What you have to do
An exact copy of the records is required, minus the pictures they hold.

Records to use
____________________

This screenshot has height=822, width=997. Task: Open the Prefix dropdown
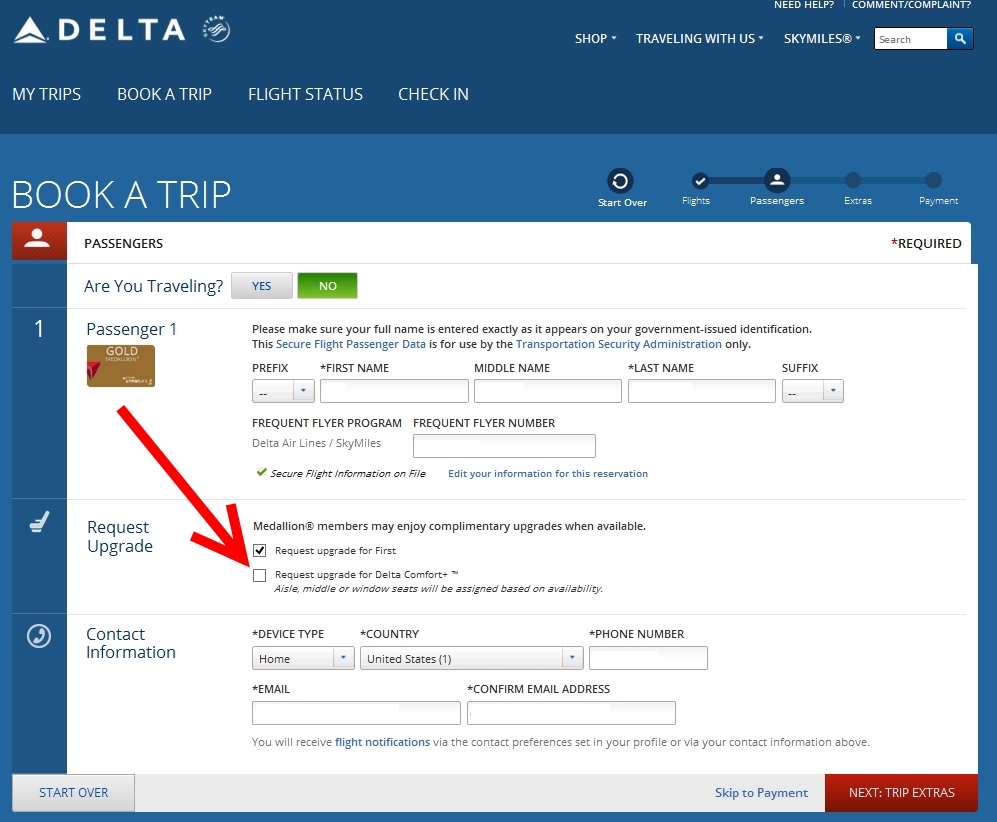(284, 391)
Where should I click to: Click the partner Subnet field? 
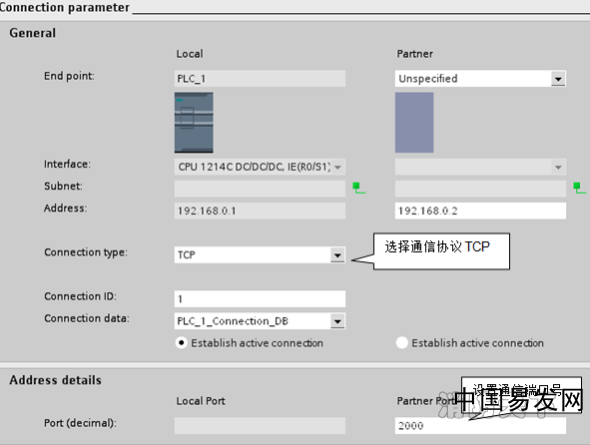(x=481, y=188)
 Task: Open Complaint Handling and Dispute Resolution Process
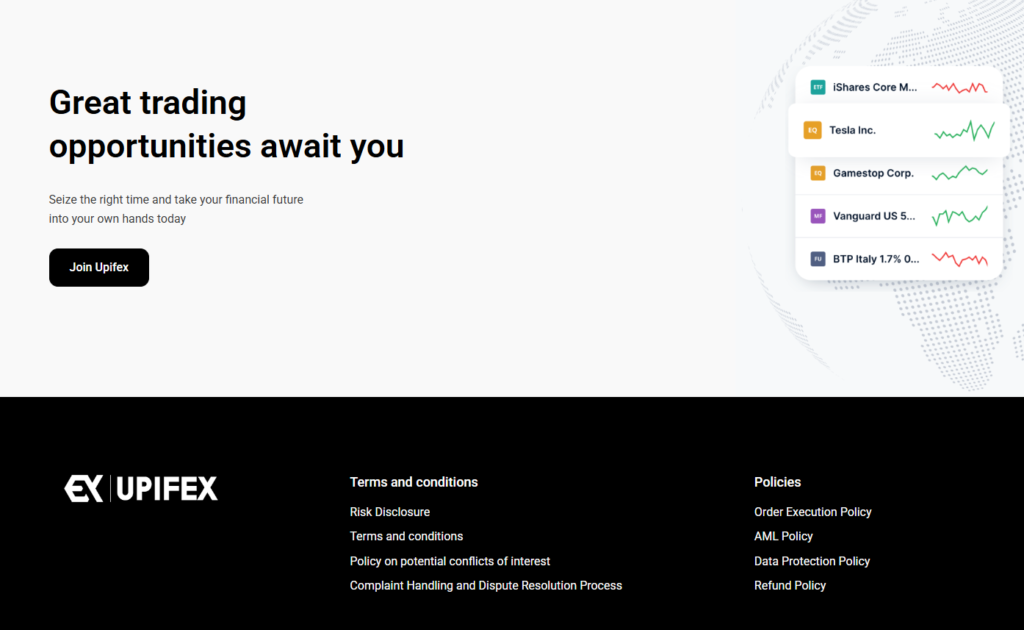point(485,586)
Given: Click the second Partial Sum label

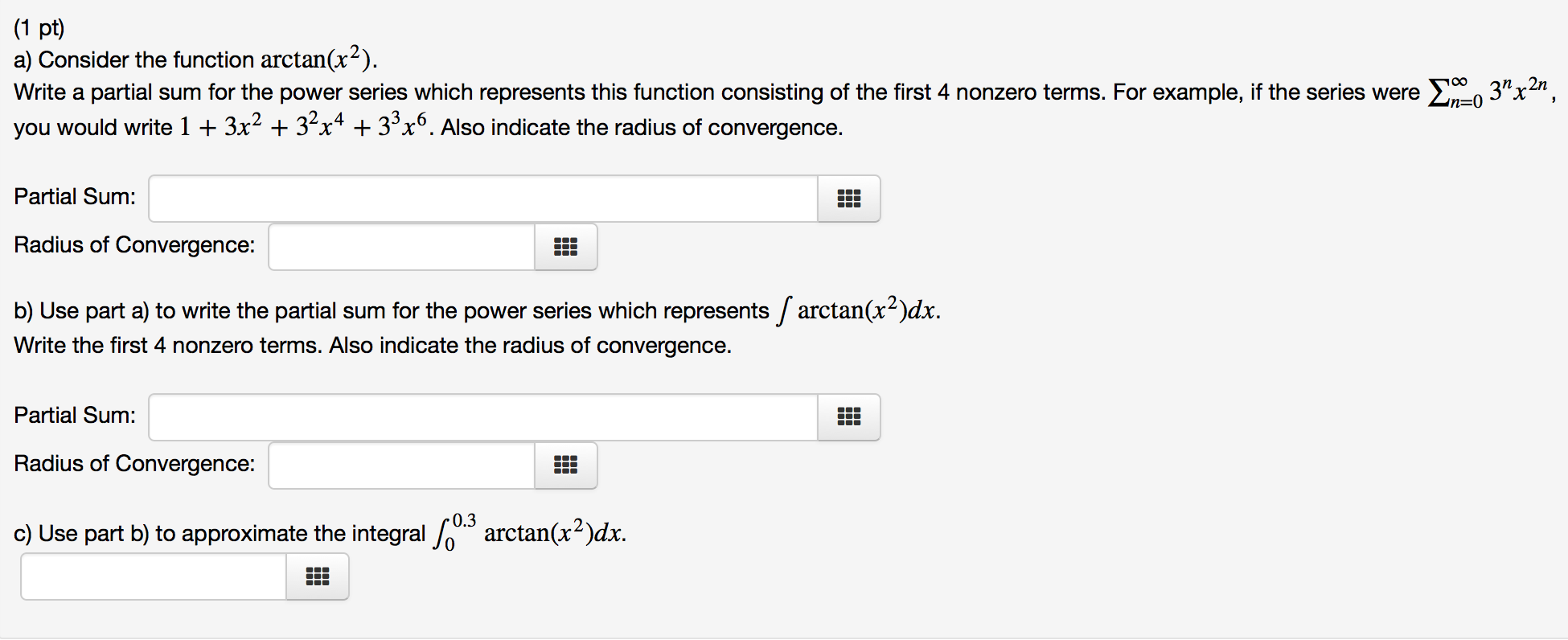Looking at the screenshot, I should pyautogui.click(x=74, y=415).
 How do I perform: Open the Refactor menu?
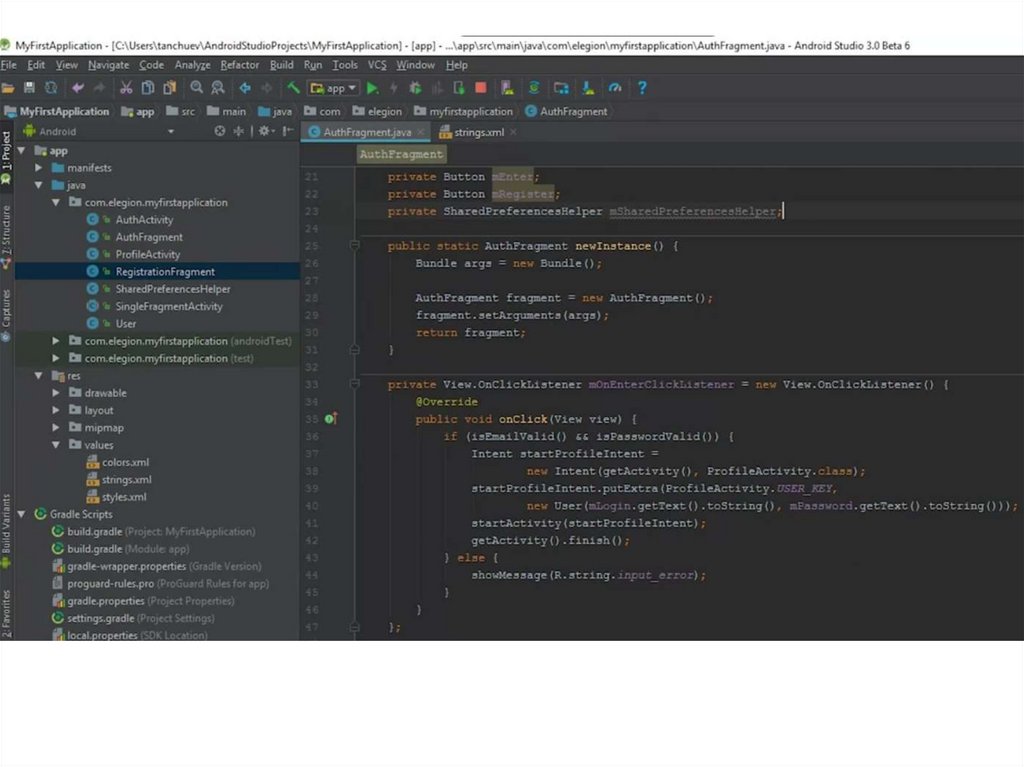[240, 65]
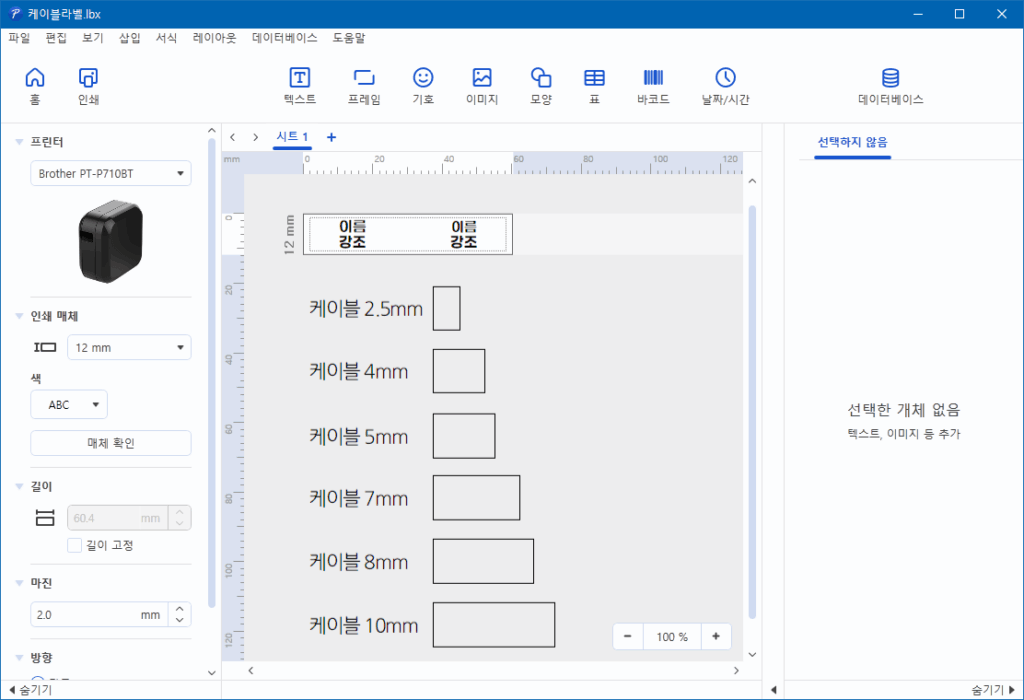1024x700 pixels.
Task: Insert an Image (이미지)
Action: [x=482, y=79]
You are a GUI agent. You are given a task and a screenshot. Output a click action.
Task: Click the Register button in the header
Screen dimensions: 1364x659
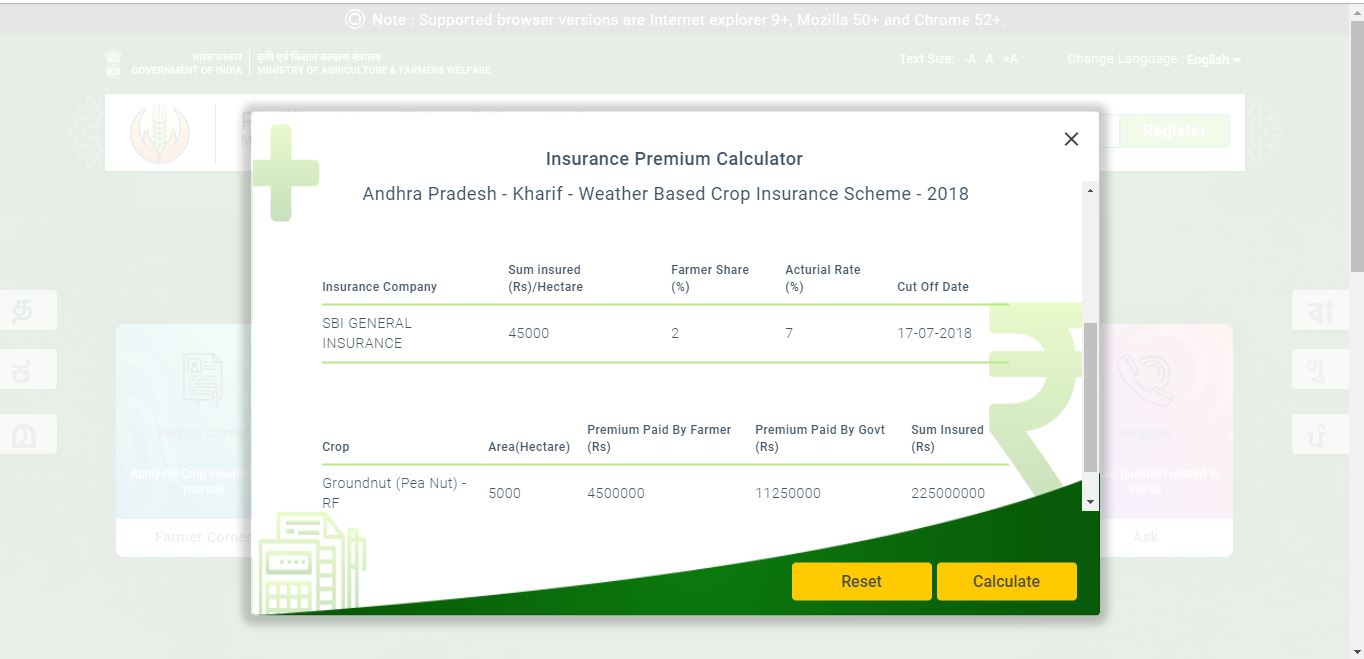click(1174, 130)
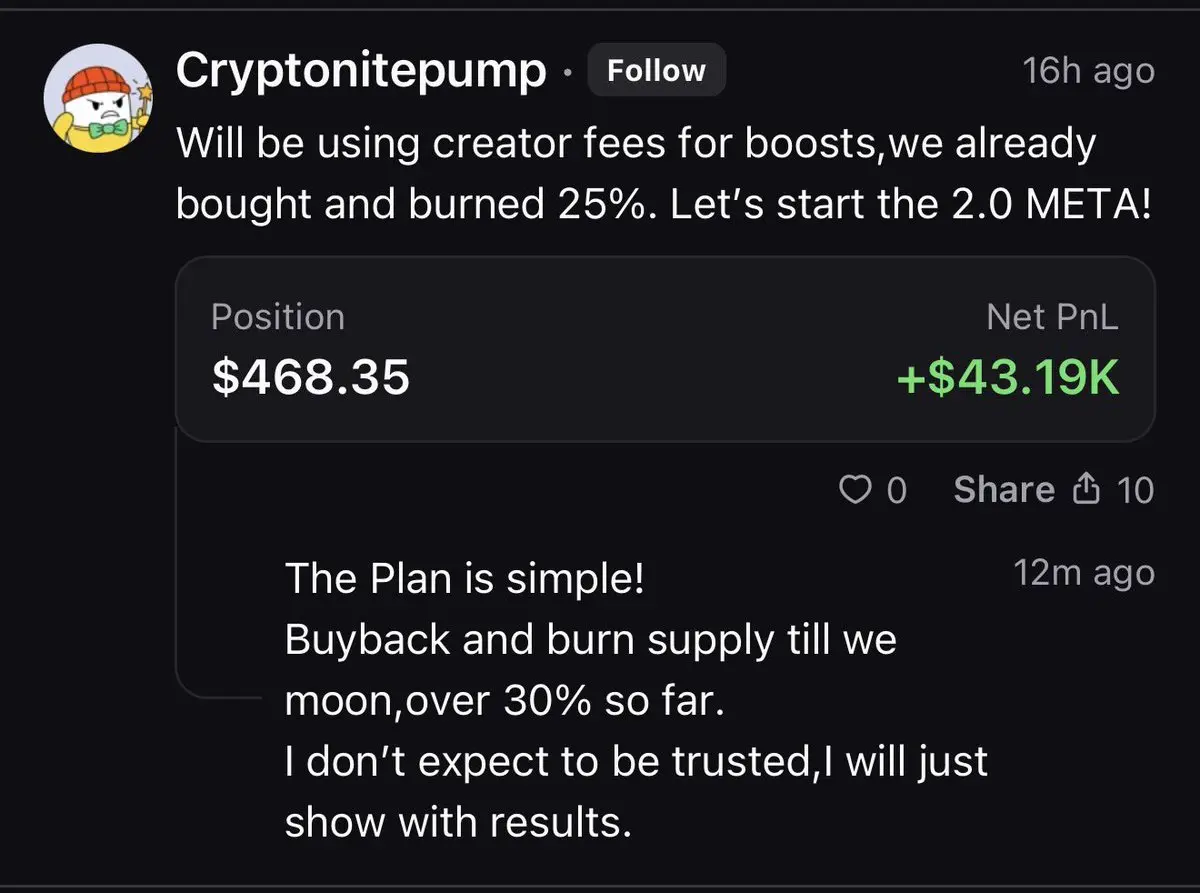Open the Cryptonitepump profile avatar
Image resolution: width=1200 pixels, height=893 pixels.
click(97, 97)
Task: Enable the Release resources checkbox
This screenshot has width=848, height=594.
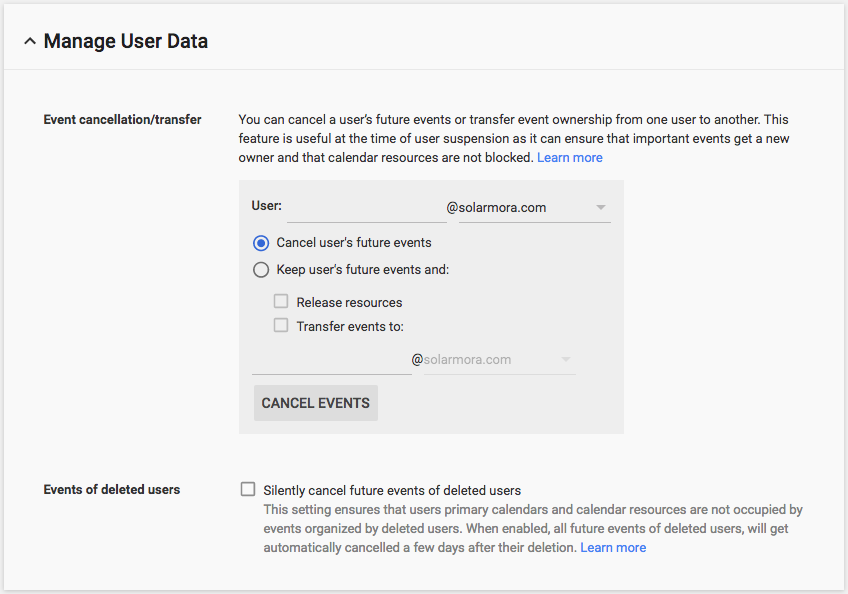Action: (x=281, y=301)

____________________

Reply
This screenshot has height=822, width=997. Task: Open the Prefix dropdown
(284, 391)
Where should I click to: Click the partner Subnet field? 
(x=481, y=188)
 Task: Open Complaint Handling and Dispute Resolution Process
point(485,586)
Given: Click the second Partial Sum label

Looking at the screenshot, I should pyautogui.click(x=74, y=415).
 How do I perform: Open the Refactor menu?
[240, 65]
1024x700 pixels.
Task: Insert an Image (이미지)
Action: [x=482, y=79]
You are a GUI agent. You are given a task and a screenshot. Output a click action.
Task: Click the Register button in the header
Screen dimensions: 1364x659
click(1174, 130)
Open the Cryptonitepump profile avatar
Image resolution: width=1200 pixels, height=893 pixels.
click(97, 97)
Task: Enable the Release resources checkbox
This screenshot has width=848, height=594.
Action: (x=281, y=301)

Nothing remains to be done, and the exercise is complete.